The minister and commissioner of police are opposing the application submitted by the family of Collins Khosa who died last month allegedly at the hands of SANDF members.
Lawyers on behalf of the family argued the ministers of police and defence had failed to take steps to prevent illegal action by law enforcement officials, adding their public statement defended, downplayed and encouraged the use of force.
They said the defence minister had particularly failed to condemn brutality by law enforcement officials when she reportedly said: "It will only be skop, skiet and donder when circumstances determine that. For now, we're a constitutional democracy."
The lawyers for the family maintained these comments suggested "South Africa is a constitutional democracy only 'for now' - that is, conditional upon members of the public not 'provoking' security forces".
Mike Bofilatos SC, on behalf of the police, said those words "must not be taken too literally, they are a figurative expression".

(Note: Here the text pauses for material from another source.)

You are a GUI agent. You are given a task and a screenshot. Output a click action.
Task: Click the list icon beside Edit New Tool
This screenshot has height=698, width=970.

But Judge Hans Fabricius said comments like those were not beneficial.
"It's not really helpful in the present circumstances to say something like that," he added.
Previously, Ngwako Maenetje SC, for the defence minister, said the comments were "taken out of context" by the media who "reports so they can sell".
"[You] will see when [you] read those articles that the minister was clear that they regret the incident, and then she said … they would not defend what happened," Maenetje said, reading a news article.
He also read that the minister had said the public should stay at home and not provoke the soldiers, which was also taken out of context.
"The law allows the defence force to use minimum force when required, she says we must avoid the use of force, the SANDF [must] adhere to the law, members of the public [must not] provoke them, and let's avoid the use of force.
"How could that statement be so offensive so as to be a egregious infringement of the Bill of Rights and constitutional duties and the oath of office?”
However, the family believes the minister is putting the blame on civilians for the brutality.